Under the watchful eye of Hogarth (later Courtney), the Department of Women Clerks rose from five employees to around forty in just four years. Originally employed to count and sort returned banknotes, over time their duties were expanded to include typing.

Leading ladies typists

Exchange Control typists working at Threadneedle Street, 1955. Bank of England Archive: 15A13/1/1/23/10.

This work was pretty tedious and disliked by most of the women. Hogarth was open about how pleased she was to leave the Bank when she resigned in 1906:
'Many institutions – the Bank of England for instance – have made this experiment...The girls show a zeal and a zest which no boy thinks of emulating. But the trouble comes when they grow to be middle-aged women and are still kept at work only fit for beginners. They have become mere machines.' 2
By 1927, women made up 1,270 of the 3,400 strong clerical staff at the Bank, but they still weren’t climbing the ladder to higher roles within the Bank.

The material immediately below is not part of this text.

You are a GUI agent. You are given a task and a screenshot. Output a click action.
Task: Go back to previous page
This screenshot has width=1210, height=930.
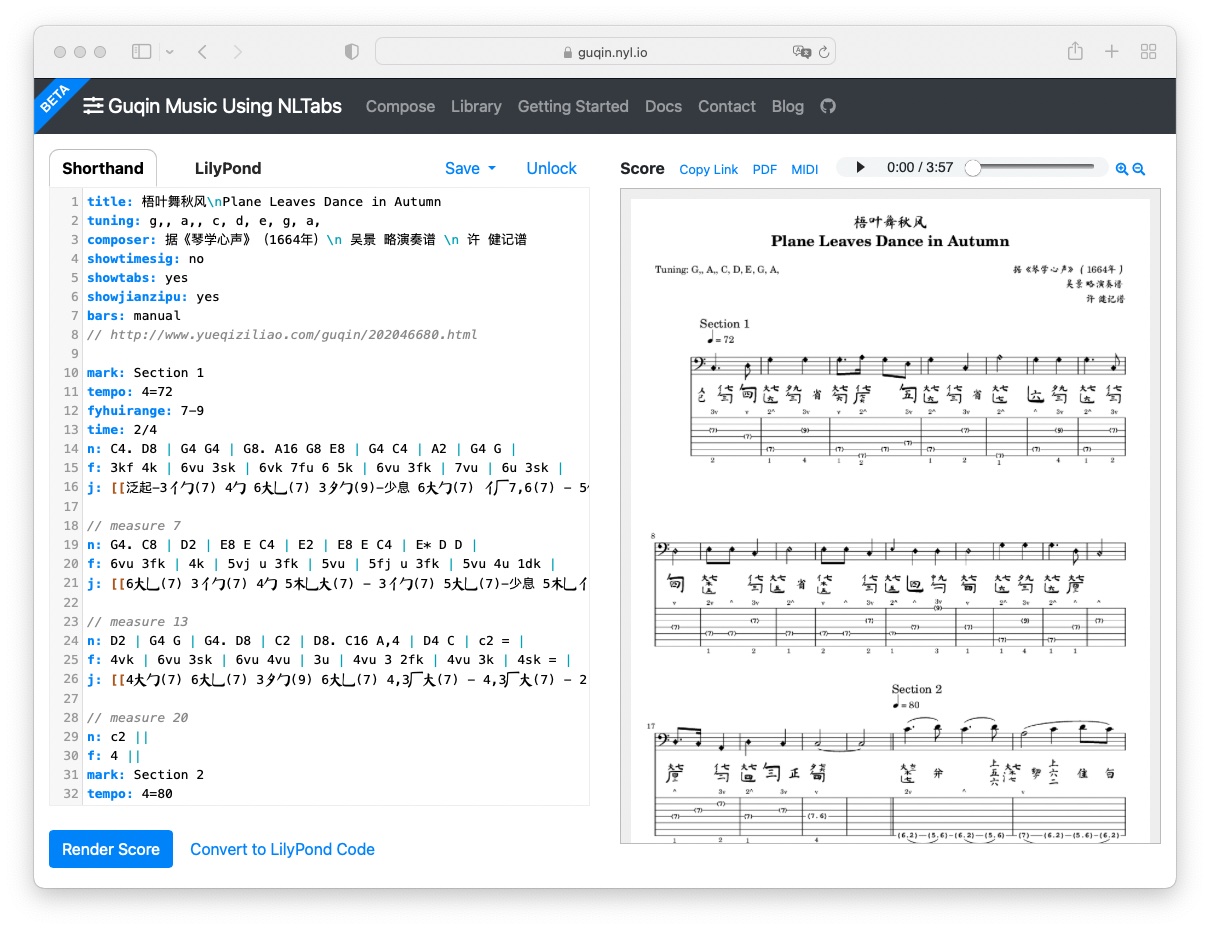tap(203, 51)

Leading ladies recruitment brochure

Recruitment brochure for women from the 1960s. Bank of England Archive: 4A156/1.

But what was it like for those first women who joined such a male dominated space? Well, they were certainly less respected than their male counterparts. An internal memo from 1920 gives us an insight:
'We are of opinion that…men will get through considerably more work than an equal number of women; & that…the standard of their work will be higher…The value of the work of Women Clerks is lessened because of their frequent absences, because they are emotional & easily upset…there is a tendency amongst the younger ones not to look upon their work as their career in life.' 3
Even if they’d wanted to, women couldn’t have a long-term career with the Bank if they likewise wanted to get married. Until 1949 women were made to resign upon marriage. Just before this rule was lifted, nearly 80% of the women clerks at the Bank had voted for the removal of this rule in an internal ballot. So maybe they did see a job at the Bank as a career after all…
As time went on, greater equalities between men and women working at the Bank of England were achieved. Under the Bank’s Scheme of Classification 1958, women’s salaries were increased so they were not less than 75% of men’s in the same position. The Equal Pay Act was passed in 1970 and two years later, equal pay was fully introduced at the Bank of England.
So, despite having the Roman goddess Britannia as its figurehead since the Bank was founded in 1694, it took a while for women to find their place within the walls of the Bank of England itself. Happily, things are changing these days. The Bank of England employed its first female banknote designer Debbie Marriott in 1990, and in 1999 Merlyn Lowther was made the first female Chief Cashier. In 2003, Rachel Lomax was the first female Deputy Governor.


1. Courtney, Janet quoted in Acres, W Marston, The Bank of England from Within, volume II (1931), p.560.

2. Courtney, Janet E, Recollected in Tranquillity, p.149.

3. Kynaston David, Till Time’s Last Sand. A History of the Bank of England 1694-2013 (2017), p.342, 343.